DATA RECORDS START
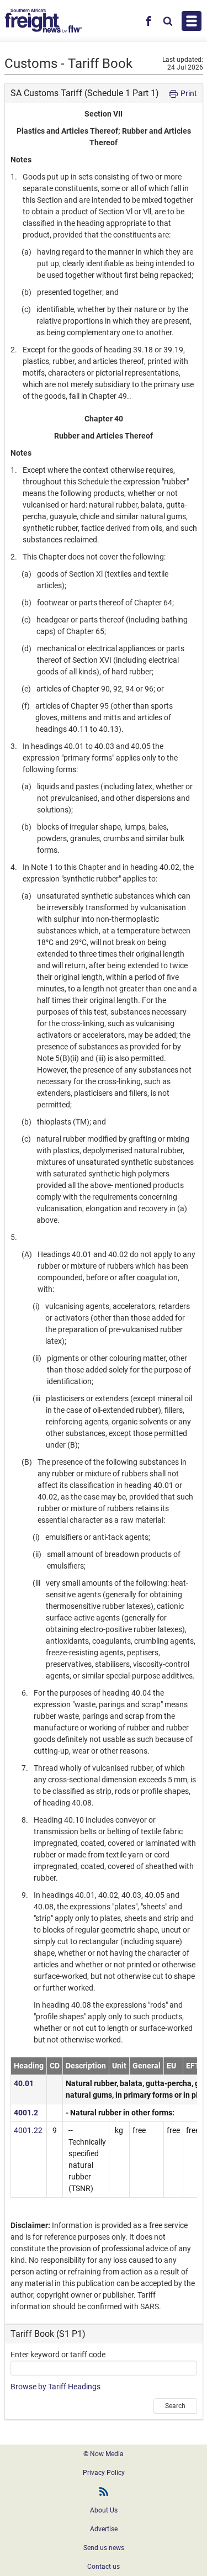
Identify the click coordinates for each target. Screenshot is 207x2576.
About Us (104, 2510)
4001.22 (28, 2130)
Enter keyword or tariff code (57, 2354)
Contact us (103, 2566)
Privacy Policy (104, 2473)
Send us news (103, 2548)
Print (188, 93)
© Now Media (103, 2454)
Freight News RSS (104, 2491)
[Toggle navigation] (191, 21)
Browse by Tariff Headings (55, 2386)
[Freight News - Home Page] (43, 21)
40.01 (24, 2083)
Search (175, 2406)
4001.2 (26, 2112)
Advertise (104, 2529)
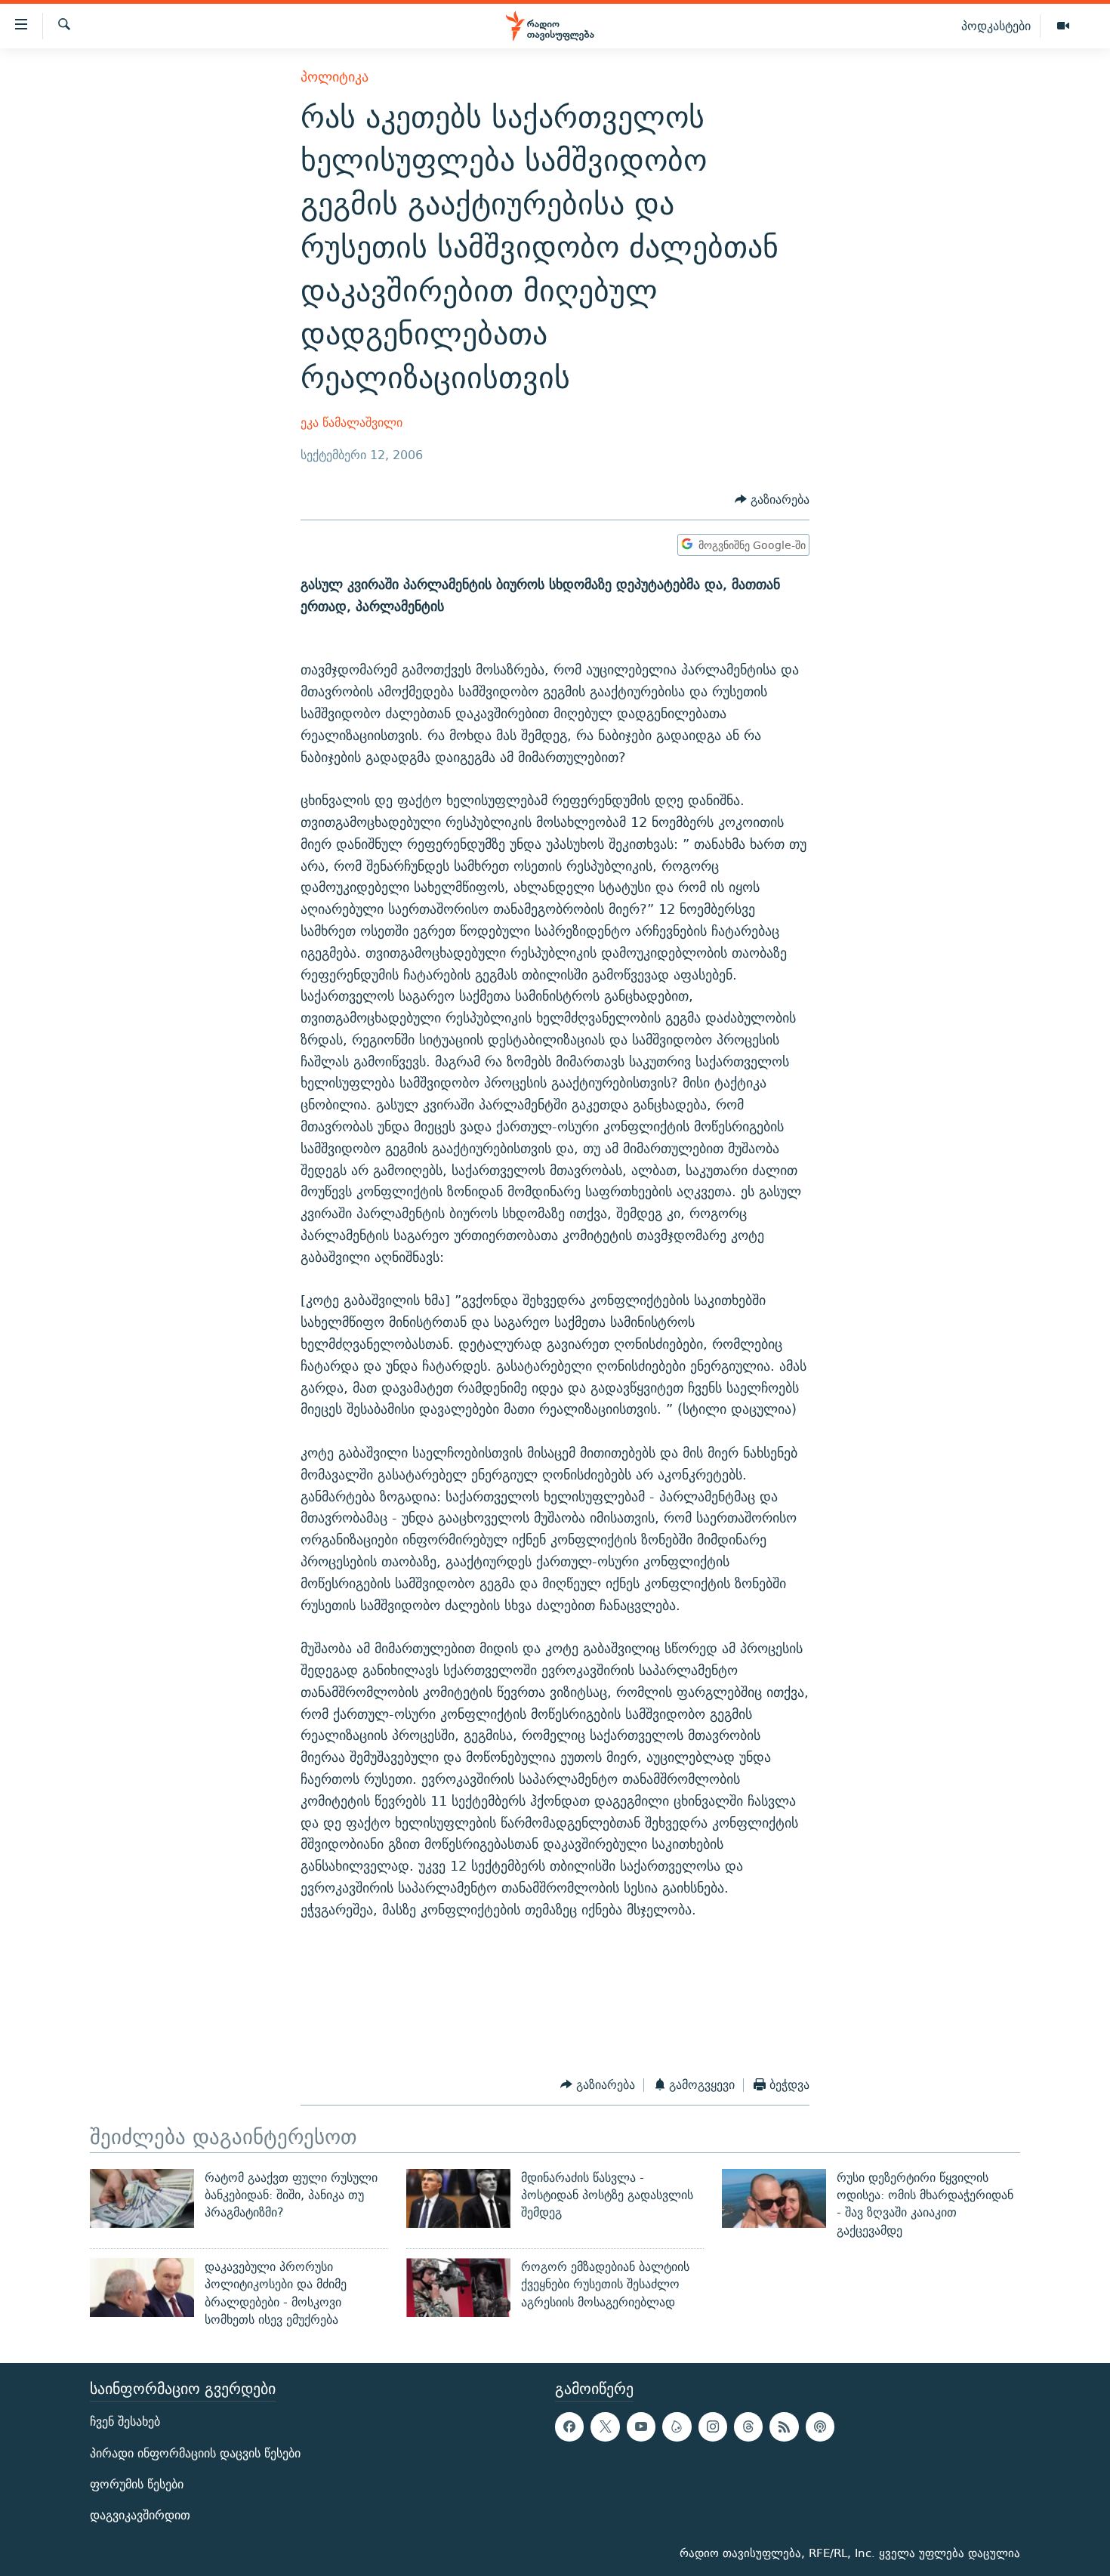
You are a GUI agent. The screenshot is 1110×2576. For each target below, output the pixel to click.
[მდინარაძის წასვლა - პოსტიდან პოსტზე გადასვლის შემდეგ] (458, 2198)
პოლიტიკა (334, 76)
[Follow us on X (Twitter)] (604, 2427)
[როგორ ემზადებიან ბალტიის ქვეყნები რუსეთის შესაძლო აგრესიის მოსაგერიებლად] (458, 2287)
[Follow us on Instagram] (712, 2427)
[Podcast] (820, 2427)
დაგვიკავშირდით (140, 2515)
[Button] (772, 500)
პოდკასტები (996, 25)
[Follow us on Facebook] (569, 2427)
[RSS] (783, 2427)
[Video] (1063, 26)
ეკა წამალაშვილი (351, 422)
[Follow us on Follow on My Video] (676, 2427)
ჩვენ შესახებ (125, 2422)
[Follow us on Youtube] (641, 2427)
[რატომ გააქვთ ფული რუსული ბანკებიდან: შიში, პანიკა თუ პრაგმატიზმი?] (142, 2198)
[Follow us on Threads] (748, 2427)
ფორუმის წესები (136, 2484)
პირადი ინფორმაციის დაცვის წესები (195, 2453)
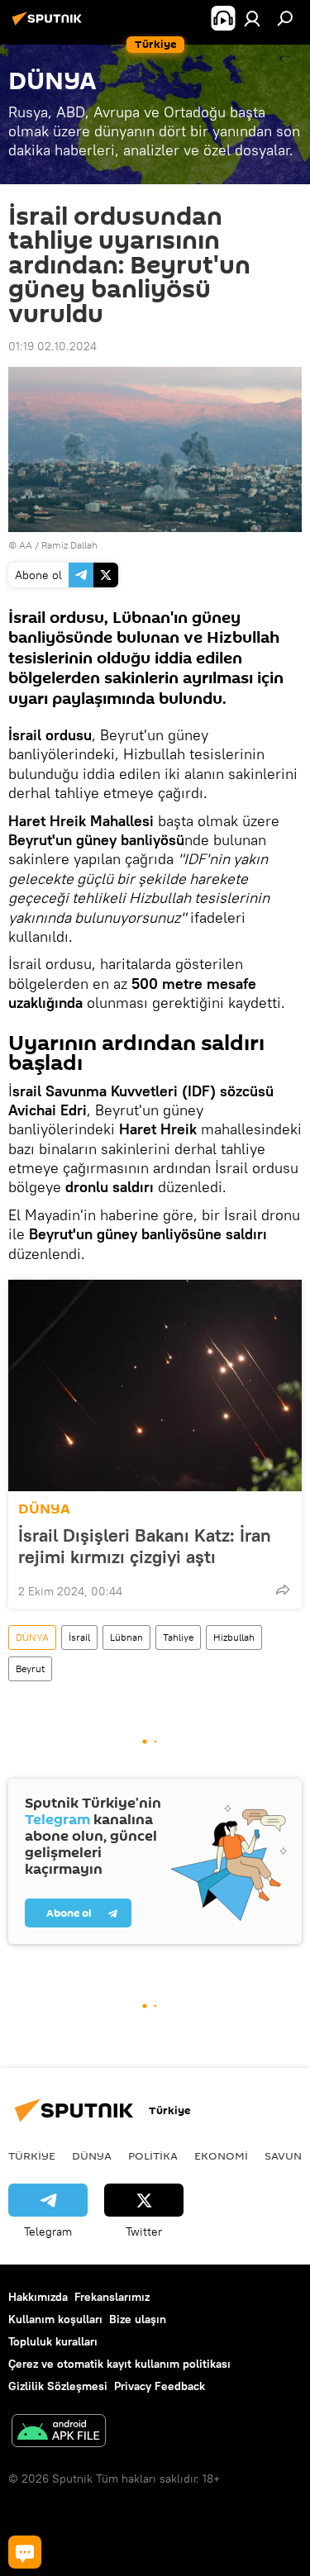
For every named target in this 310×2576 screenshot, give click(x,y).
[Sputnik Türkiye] (49, 24)
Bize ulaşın (137, 2319)
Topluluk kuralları (53, 2341)
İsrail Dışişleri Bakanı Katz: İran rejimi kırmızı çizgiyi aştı (144, 1545)
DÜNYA (44, 1509)
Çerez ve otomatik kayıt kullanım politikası (119, 2363)
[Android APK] (58, 2432)
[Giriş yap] (252, 18)
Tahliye (178, 1637)
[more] (282, 1589)
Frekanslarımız (112, 2296)
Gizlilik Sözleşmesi (57, 2386)
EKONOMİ (221, 2155)
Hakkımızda (38, 2296)
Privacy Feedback (159, 2386)
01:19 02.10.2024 (52, 346)
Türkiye (31, 2155)
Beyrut (30, 1668)
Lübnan (126, 1637)
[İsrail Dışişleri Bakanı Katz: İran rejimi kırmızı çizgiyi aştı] (155, 1385)
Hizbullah (234, 1637)
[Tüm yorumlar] (24, 2552)
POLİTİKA (153, 2155)
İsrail (79, 1637)
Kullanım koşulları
DATA RECORDS END
*WHAT YOU ARE ASKED TO DO*: Reproduce, exactly and only, the lines of the records above starting at the line with "[Toggle navigation] (191, 21)" and ending at the line with "პოლიტიკა (334, 76)", both included. Leave every picture out.

*WRITTEN SOLUTION*:
[Toggle navigation] (191, 21)
Browse by Tariff Headings (55, 2386)
[Freight News - Home Page] (43, 21)
40.01 (24, 2083)
Search (175, 2406)
4001.2 (26, 2112)
Advertise (104, 2529)
You are a GUI agent. The screenshot is 1110×2576. For each target below, output the pixel to click.
[მდინარაძის წასვლა - პოსტიდან პოსტზე გადასვლის შემდეგ] (458, 2198)
პოლიტიკა (334, 76)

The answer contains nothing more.